The poem that contains the line from the title follows suit: “Post-jab, my city / is a murder of crows” (pg. 29). A single word, “post-jab,” is enough for Nikita to invoke the traumatic, corvine bleakness of post-Covid life, haunted by the spectre of death and decay.

Politics also finds a place in the dance of death that the book goes on to portray. “Unreal City,” written in the context of the 2020 Delhi riots, vividly contrasts the violent reality of communalism to the innocence of a child’s Instagram artwork. The poet’s irony bites bitter:
“I hear they are live-streaming the revolution” (pg. 34). 

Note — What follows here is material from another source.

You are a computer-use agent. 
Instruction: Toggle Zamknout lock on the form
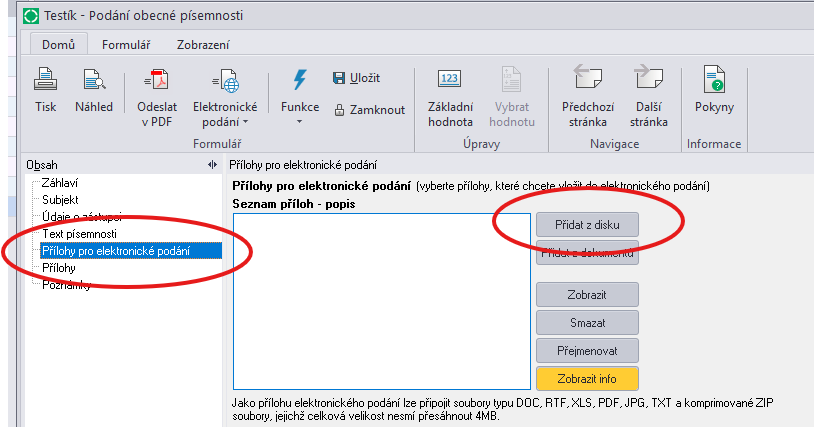pyautogui.click(x=369, y=110)
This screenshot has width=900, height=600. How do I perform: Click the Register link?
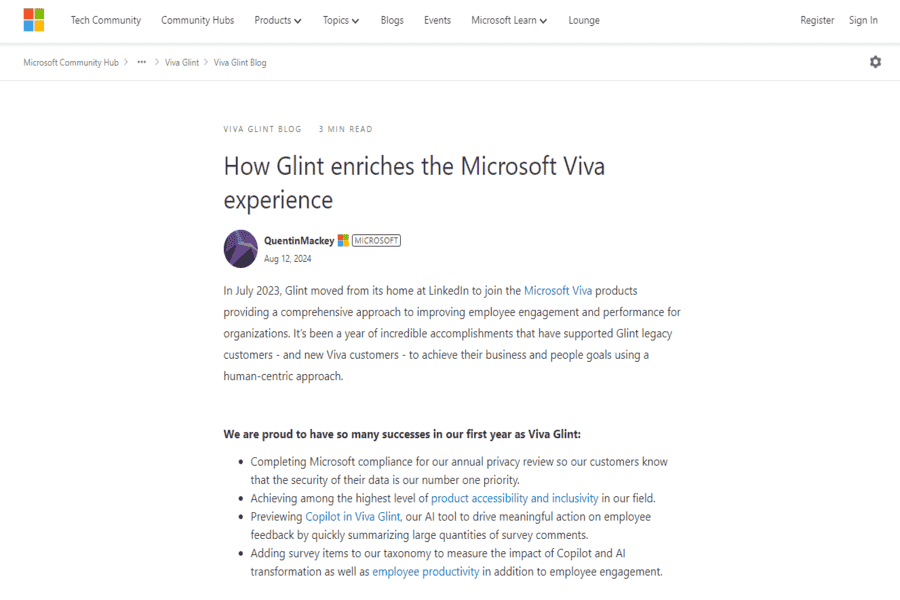817,20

The city, like the post-Covid body, emerges as a site of fatal conflict. In the prose poem “The City Reacts to News about the War,” war is compared with fractures, swellings, and eruptions in the body. The wilting of a flower heralds “perennial beginnings”:

. . . We let nothing
really die, you see. Things end, then begin
into something else: A wilt is a waltz is a weltschmerz. (pg. 39)

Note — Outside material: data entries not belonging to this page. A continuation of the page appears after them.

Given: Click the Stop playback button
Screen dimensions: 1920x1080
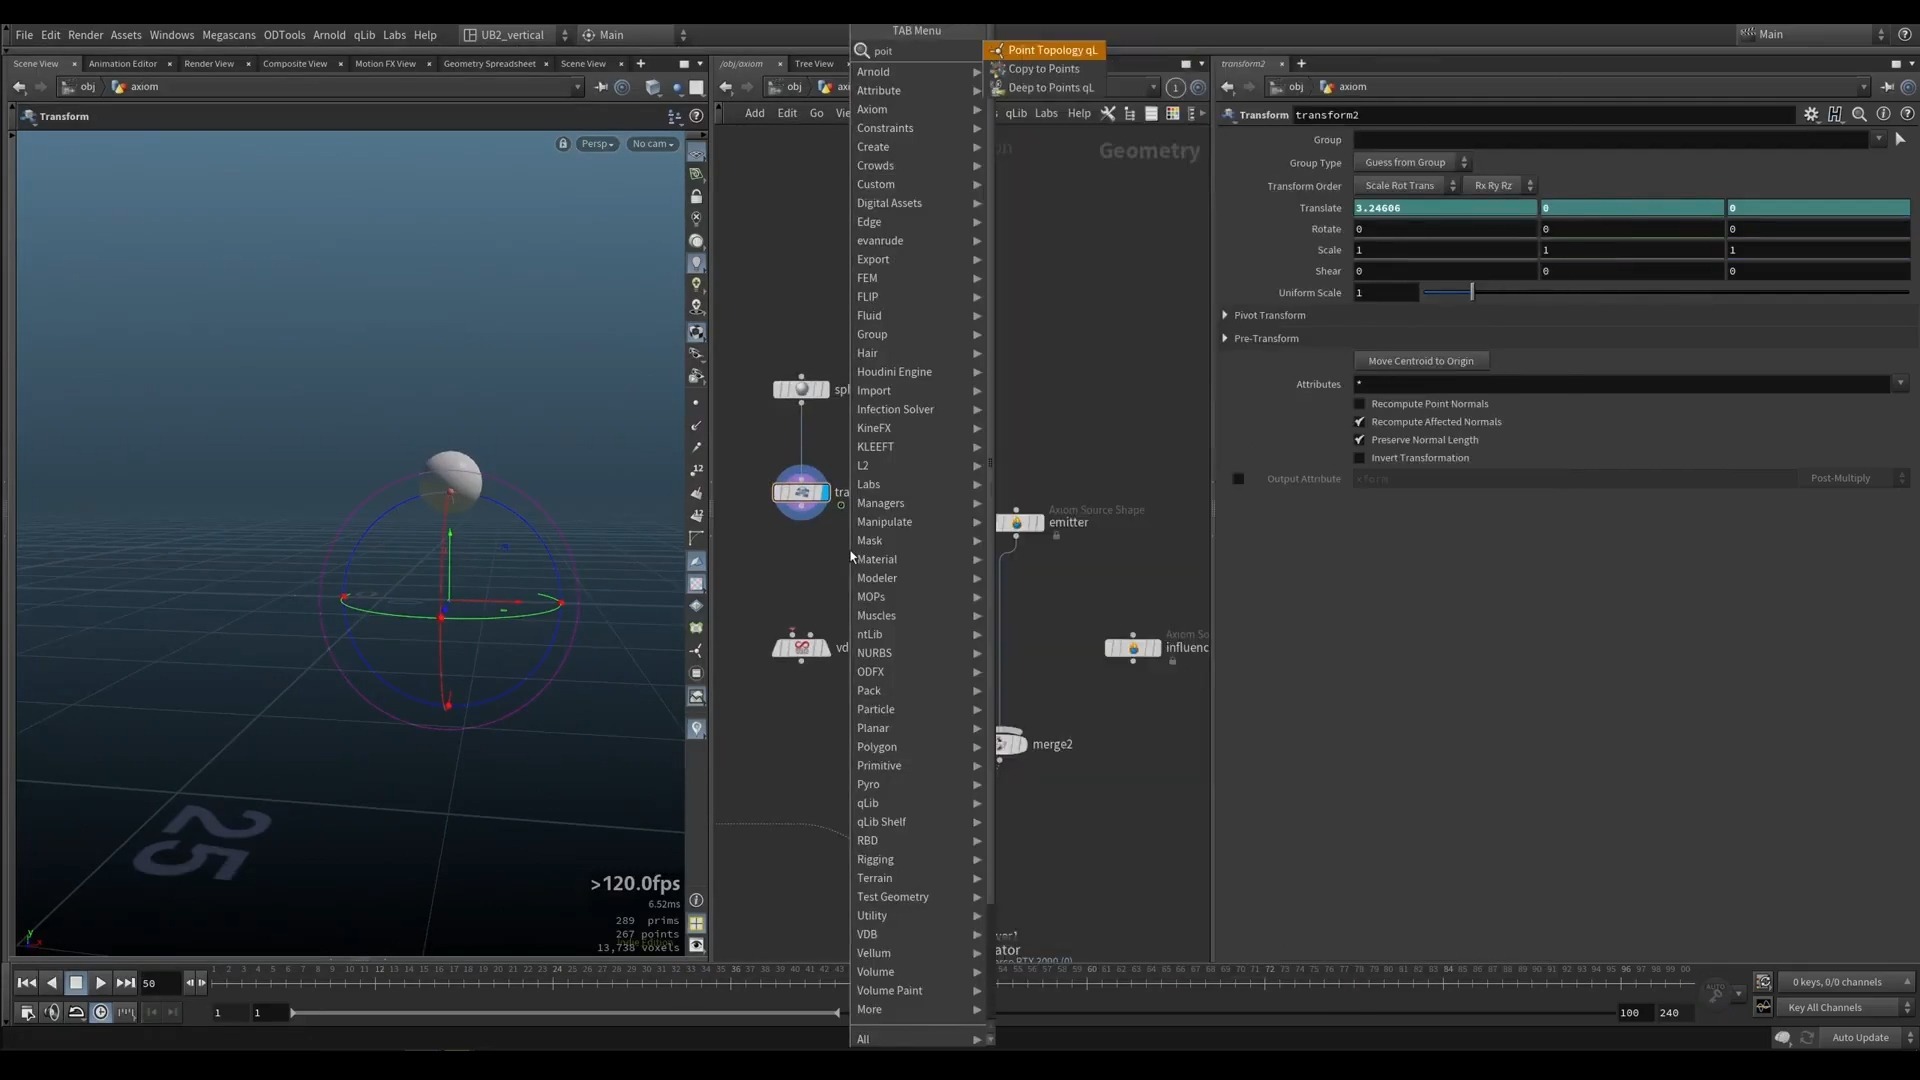Looking at the screenshot, I should pos(76,983).
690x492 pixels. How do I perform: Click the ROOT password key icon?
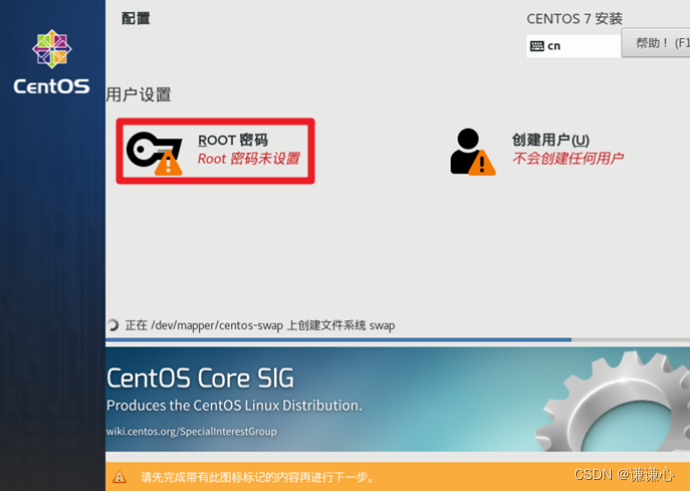154,153
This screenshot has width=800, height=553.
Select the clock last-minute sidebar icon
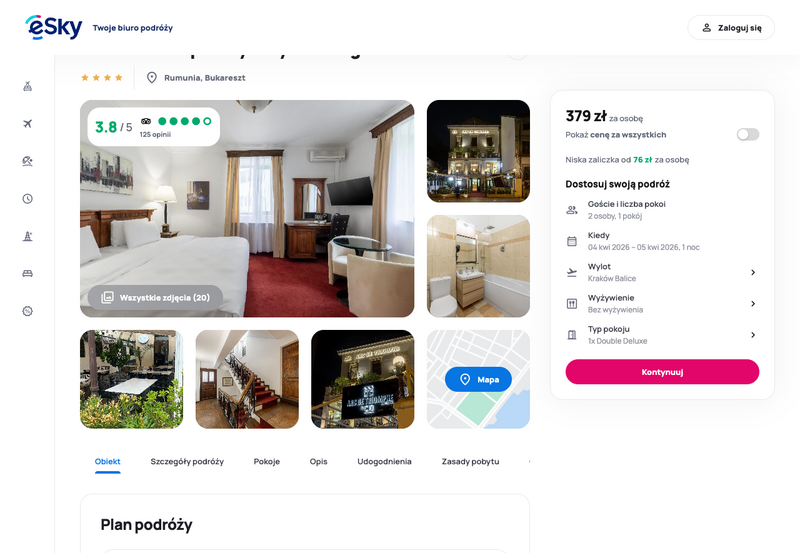(x=28, y=198)
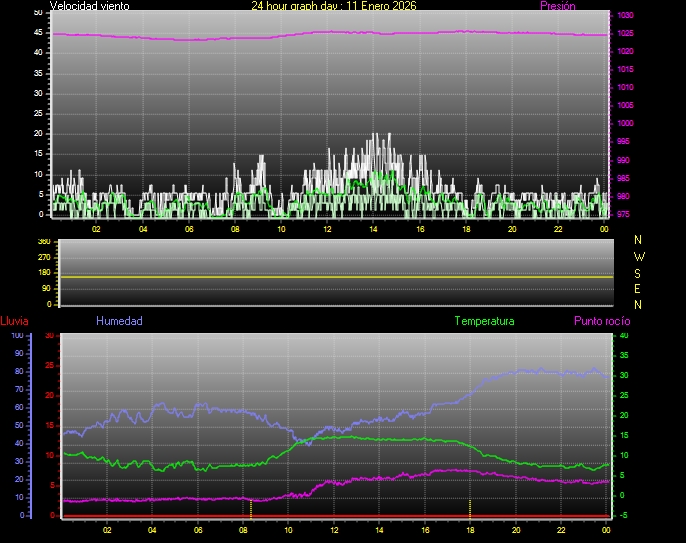Click the yellow tick marker near hour 08
686x543 pixels.
[x=250, y=508]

The themes of spirituality and disease — two extremities that often occur together — return in different forms in each of the four parts of the book. In another titular poem, “This Mouth is an Ocean, we find a line that walks the thin line between love and disease, or to be more precise, between love and Covid: “all of existence is / a gasping for air” (pg. 48). Quotidian subjects, such as a visit to the dentist’s and the poet's mother reading poetry during the pandemic, are transformed into revelatory moments. A spliced piece of skin from a kitchen accident becomes a metaphor for the hurt of “some kinds of absences” (pg. 57). Love itself is a tear or a glitch in the matrix of the body/city, which, once wounded, never heals but only closes — we never heal from our loss, but only find closure.

I stole and stole until I
became a salient
museum of your youness.
Now this museum is
just another brick
and mortar in a city
learning to steal differently. (pg. 62)

Vivid autobiographical poems emerge from the poet’s experiences of battling Covid, hospitalization, and personal losses. Notably, these poems are written in sparse prose rather than in the aesthetic verse form — a testimony to the life-threatening exigencies that brought them to life. In the penultimate poem of the book, Nikita urgently asks:

There’s some life
in the act of dying too,
but what becomes
of a thought that needs
anaesthesia to be? (pg. 94)

Unlike bodies beset with disease, some thoughts have to be buried before they are dead —
and that is the greatest source of pain in this poignant book, as well as the greatest source of
its power.

Dhee Sankar

Dhee Sankar is a doctoral student of English literature at Presidency University, Kolkata. He writes poetry in English and in Bengali. His debut collection of Bengali poems, Ushor Pandulipi, was published by Patra Bharati in 2022. His English poetry and short stories have appeared in Muse India, Harbinger Asylum, Grand Little Things, Samyukta Fiction, Setu, and the Poetry and Covid archive by the government of UK, among others. He has been a member of IPPL since 2022.